Sherbrooke : La politique citoyenne ne remplace pas la politique ouvrière

Sherbrooke : La politique citoyenne ne remplace pas la politique ouvrière


Léo Boivin
redaction@journalclarte.ca
Clarté #55 – Janvier 2024


Aux élections municipales de 2021, Sherbrooke Citoyen (SC) a réussi à atteindre la mairie (Évelyne Beaudin), ainsi que six conseillers et conseillères (sur un total de quatorze sièges). Aux élections de 2017, une seule conseillère avait été élue. Ce parti a réussi son pari électoral en s’appuyant surtout sur la promesse de régler la crise du logement, d’améliorer la transparence du gouvernement municipal, et de centre l’action politique sur le « citoyen. »

Qu’en est-il aujourd’hui ? SC se trouve dans une position très précaire. Pour l’illustrer, nous pouvons décrire les actions de SC dans sa promesse de « résolution » de la crise du logement. L’ensemble des solutions proposées par SC se voulaient un « juste milieu » entre les demandes des locataires et celles des propriétaires : après tout, tant les locataires que les propriétaires sont « citoyens » !

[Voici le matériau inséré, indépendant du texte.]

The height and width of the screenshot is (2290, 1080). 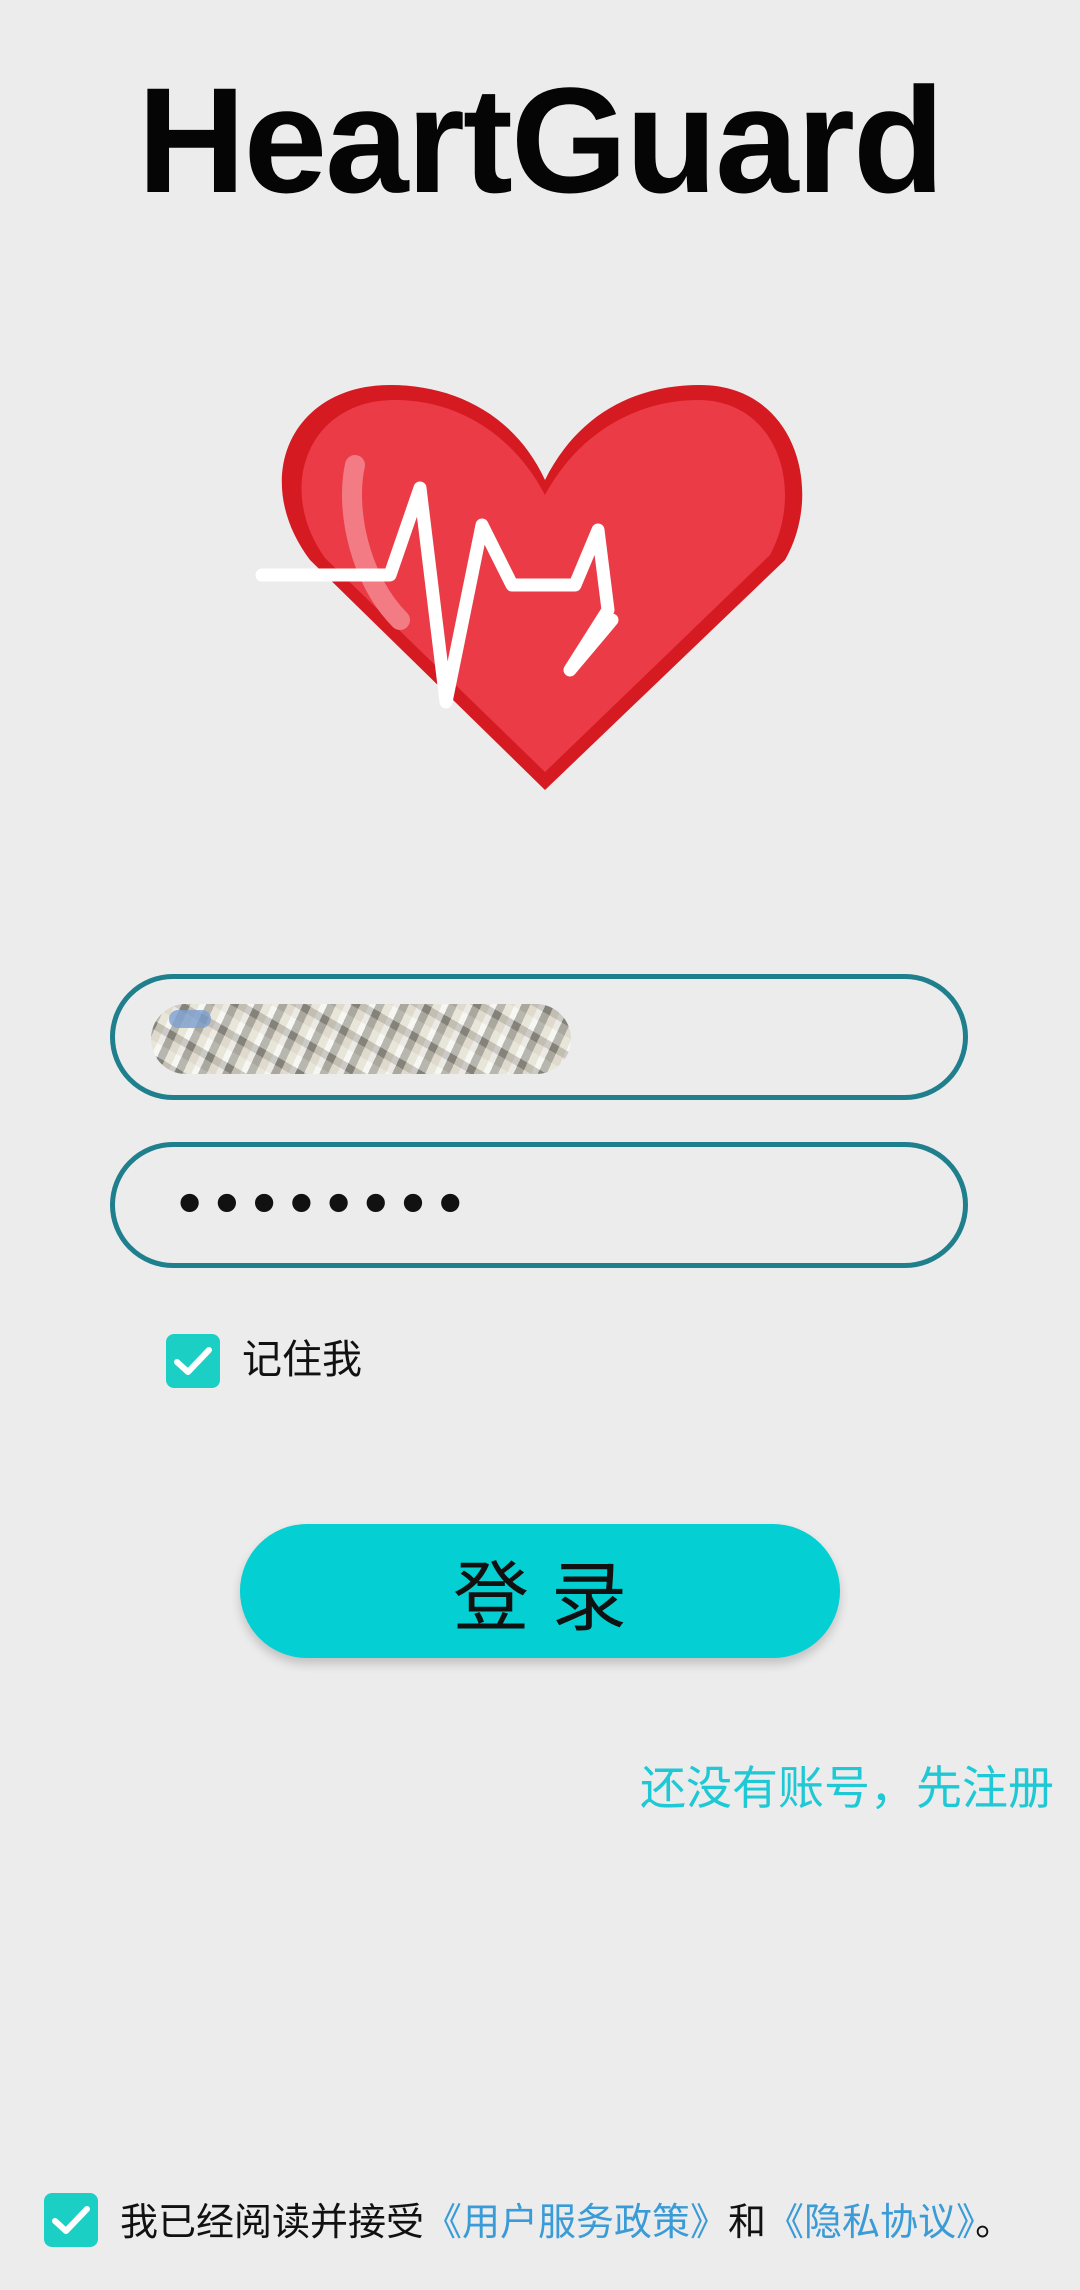 What do you see at coordinates (994, 2222) in the screenshot?
I see `agreement-suffix: 。` at bounding box center [994, 2222].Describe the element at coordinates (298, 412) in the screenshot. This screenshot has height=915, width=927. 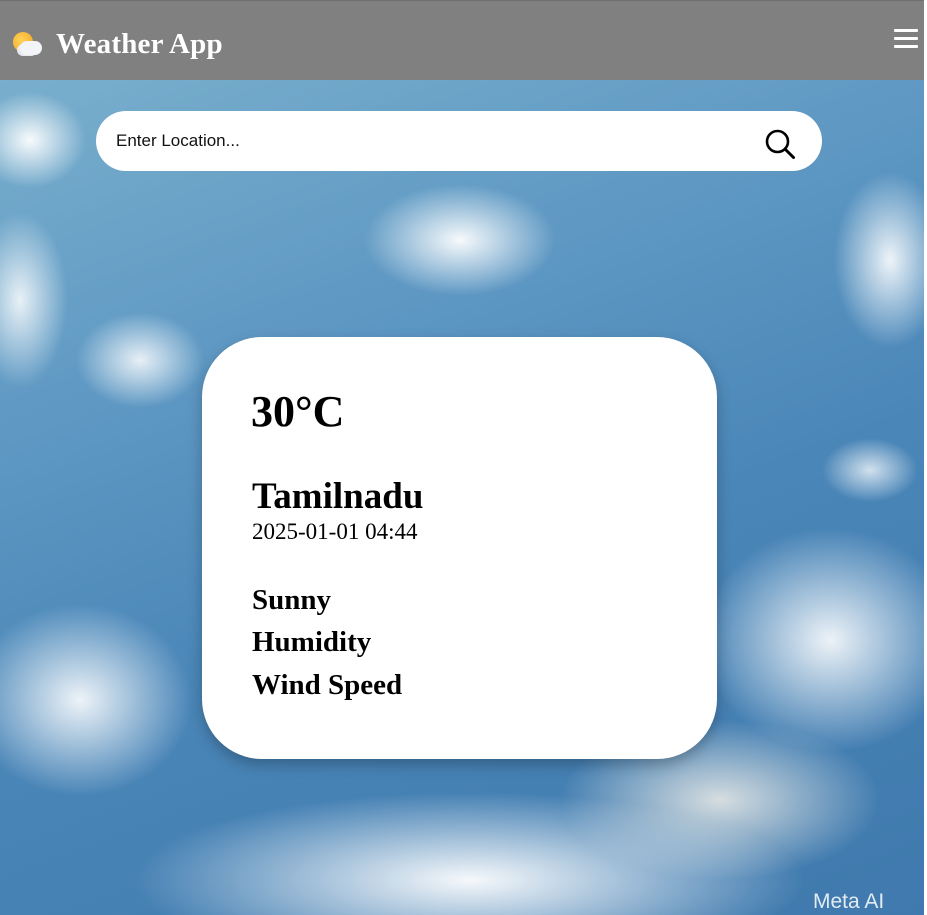
I see `temperature-value: 30°C` at that location.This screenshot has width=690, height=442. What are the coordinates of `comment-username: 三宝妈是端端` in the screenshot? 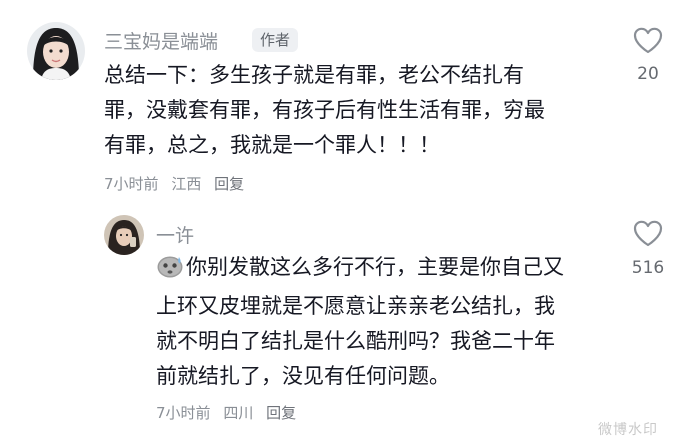 It's located at (161, 40).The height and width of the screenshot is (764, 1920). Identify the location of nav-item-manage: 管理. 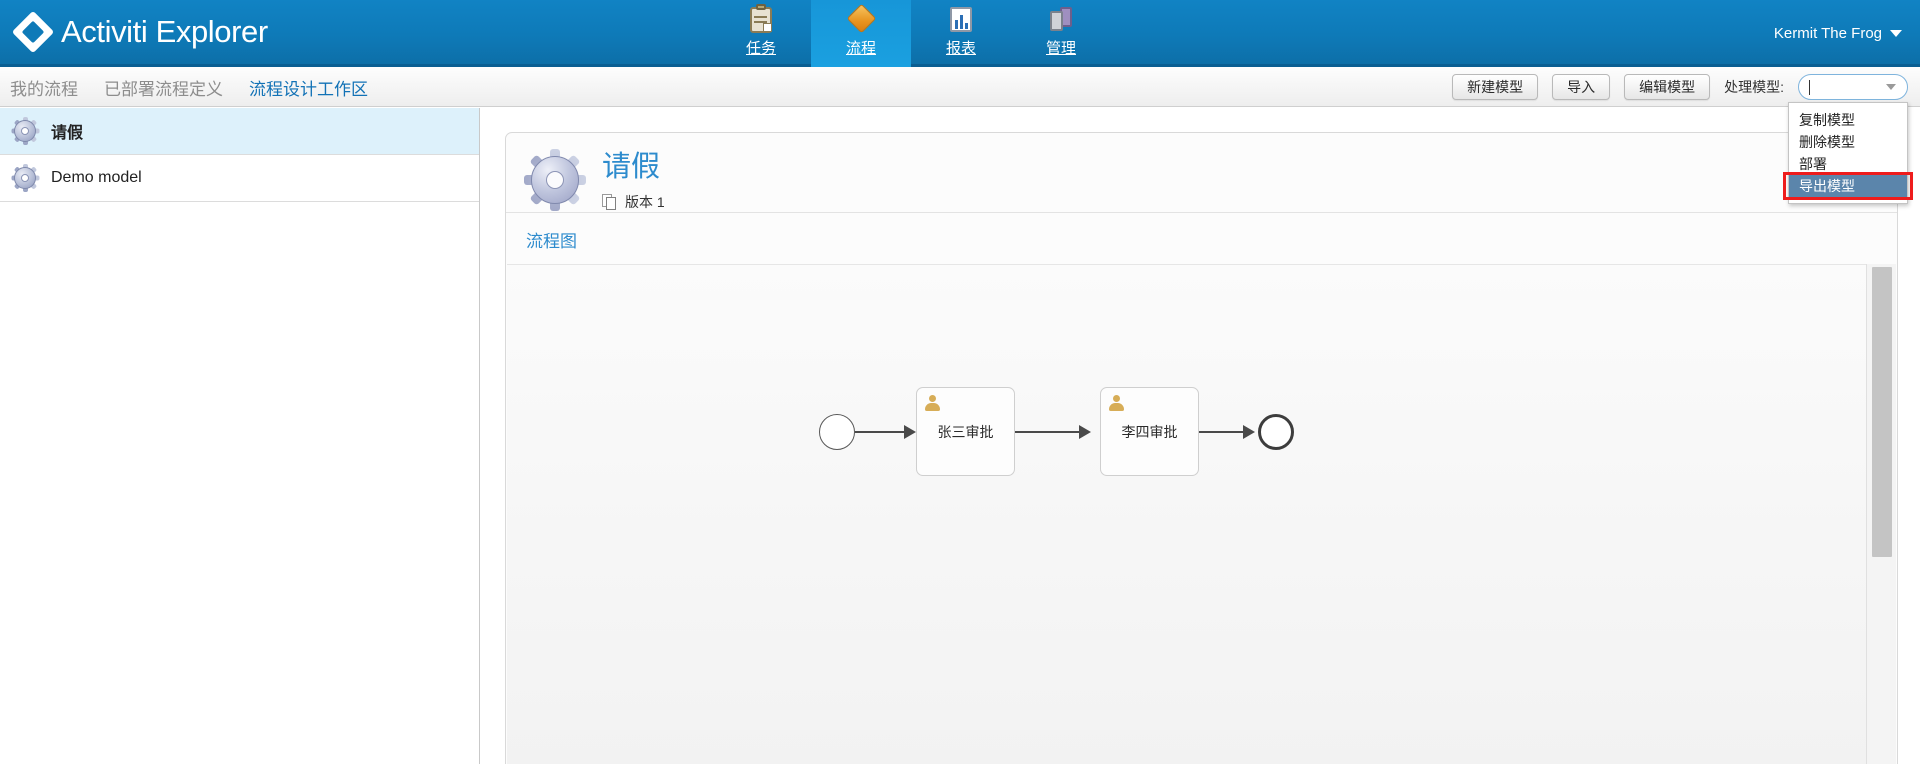
(1061, 34).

La solution à la crise du logement est bien connue : plus de logements sociaux, et une réduction considérable du pouvoir des propriétaires. C’est d’ailleurs ce que revendique depuis des années, sur le terrain, l’association des locataires de Sherbrooke. Pour trouver une « solution » de meilleur gout pour les monopoles locaux dont il doit se faire laquais, SC et son conseil municipal ont entamé une « commission ad hoc » sur la question du logement. Le rapport, détaillant les avis de groupes de propriétaires et de locataires, émet sept recommandations qui n’ont comme but que de reporter la solution à plus tard.

Le parti d’Évelyne Beaudin a réussi son pari électoral en courtisant la « gauche » citoyenne et les éléments plus ouvriers de la population sherbrookoise. Le soutien de la droite et des monopoles penchait davantage vers ses opposants (notamment Luc Fortin). Une fois au pouvoir, SC a dû faire ses preuves envers le capitalisme monopoliste d’État afin de justifier son statut en tant qu’alternative crédible aux yeux de la bourgeoisie (aliéner l’association des locataires, et démanteler un campement de sans-abri, à titre d’exemple). Ce faisant, les forces progressistes qui soutenaient ce parti en ont retiré leur soutien.

Politique citoyenne ou politique civique?

La politique « citoyenne » est d’abord et avant tout une politique d’apparences, de posture. Son but est de masquer les contradictions de classe. Il est effectivement impossible de réconcilier les contradictions du capitalisme au sein même de ce système. C’est pourtant ce rôle de médiateur que cherche à assumer SC.

Ce n’est pas pour autant qu’il faut confondre politique citoyenne et civique (ou municipale). En effet, cette dernière n’a ni pour but d’être un médiateur du capitalisme, ni de créer des ilôts de socialisme, mais plutôt de se détacher du rôle confiné par le capitalisme monopoliste d’État à l’échelon municipal. Dans l’état actuel des choses, le rôle des municipalités se résume essentiellement à deux éléments : servir de soupape politique et organiser le territoire selon les besoins des grandes entreprises. Exit, donc, la municipalité comme échelon démocratique d’autant plus que ses pouvoirs sont des plus limités. Elle n’est même pas reconnue comme échelon gouvernemental dans la Constitution canadienne…

Ainsi, à Sherbrooke comme ailleurs, il y a moyen de faire de l’échelon municipal un élément structurant dans la lutte contre le pouvoir des monopoles. Cependant, il faut, pour y parvenir, s’attaquer au cadre contraignant qui empêche, notamment, aux municipalités d’imposer les entreprises sur leur territoire (dans un but de diminuer les taxes imposées aux résidents) et qui réduit les prérogatives démocratiques de cet échelon local.

Or, pour parvenir à un tel résultat, il n’est pas question, contrairement à ce que fait miroiter SC et ce à quoi mordent différents gauchistes, de promettre que l’échelon municipal règlera les problèmes locaux, pas même celui du logement. Il s’agit au contraire d’être probe et honnête : la lutte politique municipale doit s’inscrire dans un combat plus large avec les mouvements syndical, démocratiques et populaires contre le pouvoir des monopoles. Plus particulièrement, pour ce qui est des questions municipales, l’objectif est de créer un mouvement de réforme qui permettra aux municipalités d’y prendre part plus activement.